**WHAT YOU WILL DO**
Every line of the data below must be given again exactly.

──────── EXERCISE MATERIALS

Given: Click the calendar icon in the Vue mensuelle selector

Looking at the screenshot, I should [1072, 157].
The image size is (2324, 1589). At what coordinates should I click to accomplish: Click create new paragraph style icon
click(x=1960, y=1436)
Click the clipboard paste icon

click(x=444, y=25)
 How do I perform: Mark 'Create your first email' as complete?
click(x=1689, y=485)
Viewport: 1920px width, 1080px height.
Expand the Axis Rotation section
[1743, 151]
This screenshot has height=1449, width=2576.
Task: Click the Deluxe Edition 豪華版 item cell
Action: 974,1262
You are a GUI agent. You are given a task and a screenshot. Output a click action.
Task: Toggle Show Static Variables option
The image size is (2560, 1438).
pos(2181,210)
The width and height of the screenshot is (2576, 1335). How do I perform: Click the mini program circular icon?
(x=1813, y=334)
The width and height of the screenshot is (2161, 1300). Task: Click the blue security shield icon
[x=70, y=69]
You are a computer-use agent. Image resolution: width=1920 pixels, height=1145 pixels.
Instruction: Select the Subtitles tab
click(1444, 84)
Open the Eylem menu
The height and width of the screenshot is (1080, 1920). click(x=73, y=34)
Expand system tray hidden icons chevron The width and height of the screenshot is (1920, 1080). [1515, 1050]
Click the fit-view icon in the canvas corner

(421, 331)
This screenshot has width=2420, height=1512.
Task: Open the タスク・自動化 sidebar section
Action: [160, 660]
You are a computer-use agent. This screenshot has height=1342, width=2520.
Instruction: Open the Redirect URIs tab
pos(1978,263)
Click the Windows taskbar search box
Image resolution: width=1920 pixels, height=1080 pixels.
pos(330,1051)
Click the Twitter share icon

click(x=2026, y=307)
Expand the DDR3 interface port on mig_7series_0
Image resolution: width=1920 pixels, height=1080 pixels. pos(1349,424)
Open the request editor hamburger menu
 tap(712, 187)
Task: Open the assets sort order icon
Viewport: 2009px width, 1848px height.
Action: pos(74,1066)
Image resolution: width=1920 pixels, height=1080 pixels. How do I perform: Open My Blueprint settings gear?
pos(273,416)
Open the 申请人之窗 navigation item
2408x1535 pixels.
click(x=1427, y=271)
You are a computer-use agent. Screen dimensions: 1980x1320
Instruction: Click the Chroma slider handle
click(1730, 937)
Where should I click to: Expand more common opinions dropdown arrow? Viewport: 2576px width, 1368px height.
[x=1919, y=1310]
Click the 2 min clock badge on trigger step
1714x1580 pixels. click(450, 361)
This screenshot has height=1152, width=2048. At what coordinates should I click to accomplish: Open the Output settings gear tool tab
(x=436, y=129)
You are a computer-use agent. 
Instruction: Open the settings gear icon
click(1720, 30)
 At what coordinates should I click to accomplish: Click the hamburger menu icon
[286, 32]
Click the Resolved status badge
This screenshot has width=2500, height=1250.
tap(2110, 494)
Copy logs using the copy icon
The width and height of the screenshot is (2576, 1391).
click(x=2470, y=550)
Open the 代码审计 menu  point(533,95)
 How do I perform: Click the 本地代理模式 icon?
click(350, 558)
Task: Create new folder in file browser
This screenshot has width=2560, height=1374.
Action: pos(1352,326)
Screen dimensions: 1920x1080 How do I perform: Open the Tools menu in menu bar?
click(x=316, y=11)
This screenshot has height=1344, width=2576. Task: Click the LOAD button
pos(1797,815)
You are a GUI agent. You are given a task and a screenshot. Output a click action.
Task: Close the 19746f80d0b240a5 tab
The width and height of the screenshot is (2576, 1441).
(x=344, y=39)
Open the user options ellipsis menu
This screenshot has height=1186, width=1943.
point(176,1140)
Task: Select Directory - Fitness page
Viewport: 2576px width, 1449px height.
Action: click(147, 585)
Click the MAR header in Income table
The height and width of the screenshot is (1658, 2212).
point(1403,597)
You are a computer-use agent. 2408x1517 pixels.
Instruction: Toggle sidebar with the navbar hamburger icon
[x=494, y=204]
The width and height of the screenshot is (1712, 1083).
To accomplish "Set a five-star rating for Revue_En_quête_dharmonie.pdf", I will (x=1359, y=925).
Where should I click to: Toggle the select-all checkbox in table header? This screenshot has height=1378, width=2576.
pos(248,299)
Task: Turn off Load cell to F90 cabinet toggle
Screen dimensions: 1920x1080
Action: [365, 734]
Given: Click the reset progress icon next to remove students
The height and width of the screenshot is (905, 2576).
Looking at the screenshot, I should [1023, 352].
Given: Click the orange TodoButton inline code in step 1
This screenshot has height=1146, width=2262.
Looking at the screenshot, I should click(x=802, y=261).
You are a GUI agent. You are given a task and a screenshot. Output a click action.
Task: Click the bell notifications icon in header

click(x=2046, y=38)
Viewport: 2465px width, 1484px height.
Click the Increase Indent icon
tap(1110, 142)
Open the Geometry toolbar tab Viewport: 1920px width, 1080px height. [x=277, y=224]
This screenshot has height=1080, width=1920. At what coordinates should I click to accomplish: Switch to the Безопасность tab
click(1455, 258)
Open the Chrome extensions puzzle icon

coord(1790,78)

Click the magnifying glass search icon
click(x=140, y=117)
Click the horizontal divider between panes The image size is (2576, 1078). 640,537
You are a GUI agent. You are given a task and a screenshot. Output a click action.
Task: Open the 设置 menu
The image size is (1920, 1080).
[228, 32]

────────────────

**RESPONSE TO THIS EXERCISE**
Given: Click the calendar icon in the Vue mensuelle selector

Looking at the screenshot, I should [1072, 157].
The image size is (2324, 1589). At what coordinates should I click to accomplish: Click create new paragraph style icon
click(x=1960, y=1436)
Click the clipboard paste icon

click(x=444, y=25)
 How do I perform: Mark 'Create your first email' as complete?
click(x=1689, y=485)
Viewport: 1920px width, 1080px height.
Expand the Axis Rotation section
[1743, 151]
This screenshot has height=1449, width=2576.
Task: Click the Deluxe Edition 豪華版 item cell
Action: 974,1262
You are a GUI agent. You are given a task and a screenshot. Output a click action.
Task: Toggle Show Static Variables option
The image size is (2560, 1438).
pos(2181,210)
The width and height of the screenshot is (2576, 1335). How do I perform: Click the mini program circular icon?
(x=1813, y=334)
The width and height of the screenshot is (2161, 1300). Task: Click the blue security shield icon
[x=70, y=69]
You are a computer-use agent. Image resolution: width=1920 pixels, height=1145 pixels.
Instruction: Select the Subtitles tab
click(1444, 84)
Open the Eylem menu
The height and width of the screenshot is (1080, 1920). click(x=73, y=34)
Expand system tray hidden icons chevron The width and height of the screenshot is (1920, 1080). [1515, 1050]
Click the fit-view icon in the canvas corner

(421, 331)
This screenshot has width=2420, height=1512.
Task: Open the タスク・自動化 sidebar section
Action: [160, 660]
You are a computer-use agent. This screenshot has height=1342, width=2520.
Instruction: Open the Redirect URIs tab
pos(1978,263)
Click the Windows taskbar search box
Image resolution: width=1920 pixels, height=1080 pixels.
pos(330,1051)
Click the Twitter share icon

click(x=2026, y=307)
Expand the DDR3 interface port on mig_7series_0
Image resolution: width=1920 pixels, height=1080 pixels. pos(1349,424)
Open the request editor hamburger menu
 tap(712, 187)
Task: Open the assets sort order icon
Viewport: 2009px width, 1848px height.
Action: pos(74,1066)
Image resolution: width=1920 pixels, height=1080 pixels. How do I perform: Open My Blueprint settings gear?
pos(273,416)
Open the 申请人之窗 navigation item
2408x1535 pixels.
click(x=1427, y=271)
You are a computer-use agent. Screen dimensions: 1980x1320
Instruction: Click the Chroma slider handle
click(1730, 937)
Where should I click to: Expand more common opinions dropdown arrow? Viewport: 2576px width, 1368px height.
[x=1919, y=1310]
Click the 2 min clock badge on trigger step
1714x1580 pixels. click(450, 361)
This screenshot has height=1152, width=2048. At what coordinates should I click to accomplish: Open the Output settings gear tool tab
(x=436, y=129)
You are a computer-use agent. 
Instruction: Open the settings gear icon
click(1720, 30)
 At what coordinates should I click to accomplish: Click the hamburger menu icon
[286, 32]
Click the Resolved status badge
This screenshot has width=2500, height=1250.
tap(2110, 494)
Copy logs using the copy icon
The width and height of the screenshot is (2576, 1391).
click(x=2470, y=550)
Open the 代码审计 menu  point(533,95)
 How do I perform: Click the 本地代理模式 icon?
click(350, 558)
Task: Create new folder in file browser
This screenshot has width=2560, height=1374.
Action: pos(1352,326)
Screen dimensions: 1920x1080 How do I perform: Open the Tools menu in menu bar?
click(x=316, y=11)
This screenshot has height=1344, width=2576. Task: Click the LOAD button
pos(1797,815)
You are a GUI agent. You are given a task and a screenshot. Output a click action.
Task: Close the 19746f80d0b240a5 tab
The width and height of the screenshot is (2576, 1441).
(x=344, y=39)
Open the user options ellipsis menu
This screenshot has height=1186, width=1943.
point(176,1140)
Task: Select Directory - Fitness page
Viewport: 2576px width, 1449px height.
Action: click(147, 585)
Click the MAR header in Income table
The height and width of the screenshot is (1658, 2212).
point(1403,597)
You are a computer-use agent. 2408x1517 pixels.
Instruction: Toggle sidebar with the navbar hamburger icon
[x=494, y=204]
The width and height of the screenshot is (1712, 1083).
To accomplish "Set a five-star rating for Revue_En_quête_dharmonie.pdf", I will (x=1359, y=925).
Where should I click to: Toggle the select-all checkbox in table header? This screenshot has height=1378, width=2576.
pos(248,299)
Task: Turn off Load cell to F90 cabinet toggle
Screen dimensions: 1920x1080
Action: [365, 734]
Given: Click the reset progress icon next to remove students
The height and width of the screenshot is (905, 2576).
Looking at the screenshot, I should [1023, 352].
Given: Click the orange TodoButton inline code in step 1
This screenshot has height=1146, width=2262.
Looking at the screenshot, I should click(x=802, y=261).
You are a GUI agent. You are given a task and a screenshot. Output a click action.
Task: Click the bell notifications icon in header

click(x=2046, y=38)
Viewport: 2465px width, 1484px height.
Click the Increase Indent icon
tap(1110, 142)
Open the Geometry toolbar tab Viewport: 1920px width, 1080px height. [x=277, y=224]
This screenshot has height=1080, width=1920. At what coordinates should I click to accomplish: Switch to the Безопасность tab
click(1455, 258)
Open the Chrome extensions puzzle icon

coord(1790,78)

Click the magnifying glass search icon
click(x=140, y=117)
Click the horizontal divider between panes The image size is (2576, 1078). 640,537
You are a GUI agent. You are given a task and a screenshot. Output a click action.
Task: Open the 设置 menu
The image size is (1920, 1080).
[228, 32]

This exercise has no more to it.